Scalia decries the politicization of the judge’s role. A judge was once confirmed based on his judicial temperament and intellectual capacity–not his politics. The U. S. Senate confirmed him unanimously. Today, conservatives oppose liberal judges and liberals oppose conservative judges. Aligned against Scalia are those who believe that the U.S. Constitution is a living document and must reflect today’s values.
He criticized Congress for passing vague statutes, leaving the hard work of making the tough policy choices to government agencies. This practice partly arose out of the desire of some to lift the important moral and political questions from the sphere of crass politicians into the rarefied domain of experts in federal agencies. In this way, Congress turned the federal bureaucracy into the “fourth branch of government.”
The elites who want to avoid “dirty” politics have also placed great reliance on the judge, especially the federal judge. Policies on abortion and homosexuality, etc. are grounded in morality. Nothing Scalia learned in Harvard Law School prepared him to be a uniquely qualified judge of moral issues, issues that derive from the hearts and consciences of the people and their elected representatives. Judges‘ views of morality are no better than those of citizens’ at large. So who in a democratic society ought to determine natural law, questions of fundamental morality? THE PEOPLE should, with democratic processes, and with public debate. The electorate can differentiate their policies within states and regions, whereas legal opinions have precedence everywhere.
Once judges leave the moorings in the text of the Constitution and statutes, a judge is free to interpret them to reach her desired ends–according to her moral values. Such judges have become moral arbiters, “The Mullahs of the West,” as Scalia sarcastically calls them.
Capital punishment and other laws and practices widely co-existed with the Bill of Rights when adopted in 1789. Still, they are now under attack as unconstitutional. The Constitution clearly allowed such things when it was passed. If values have changed, then the people may amend the Constitution by public vote to reflect that. When women’s suffrage was in question, people amended the Constitution. Even though they felt they had the weight of morality on their side, advocates for suffrage didn’t think of coming to the Supreme Court.
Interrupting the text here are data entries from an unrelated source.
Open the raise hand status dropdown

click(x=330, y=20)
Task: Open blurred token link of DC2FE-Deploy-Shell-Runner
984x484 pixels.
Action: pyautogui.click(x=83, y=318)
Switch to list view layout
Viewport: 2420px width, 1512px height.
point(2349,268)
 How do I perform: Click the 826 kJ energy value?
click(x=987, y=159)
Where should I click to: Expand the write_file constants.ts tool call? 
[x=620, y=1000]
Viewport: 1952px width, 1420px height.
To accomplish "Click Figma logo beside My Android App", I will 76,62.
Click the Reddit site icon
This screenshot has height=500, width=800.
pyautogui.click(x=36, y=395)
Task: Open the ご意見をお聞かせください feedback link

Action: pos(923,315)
By the same token, under the regime of static law, it was not difficult to decide about abortion, homosexuality and assisted suicide. They had been proscribed for decades. Society could decriminalize that by legislation. But social engineers don’t bother anymore with the difficult process of amending the Constitution; they just take the issue to the courts. The Courts will amend the Constitution for them. The perfect example is Prop 8. The people of California voted for Proposition 8 and it passed 52% to 48%. In 2010, a California District Court judge ruled it was unconstitutional. Just over a month ago, at the conclusion of the appeal process, the Supreme Court of the United States (contrary to Justice Scalia’s dissenting opinion) upheld the ruling; in effect saying that the people’s vote on this moral issue doesn’t matter. The courts have now decided this moral issue on a national level.
We need judges who are experts in interpreting the law–not rewriting or restating the law to reflect what is politically popular or their own moral or political views. I deeply yearn for more judges who adhere to this judicial philosophy.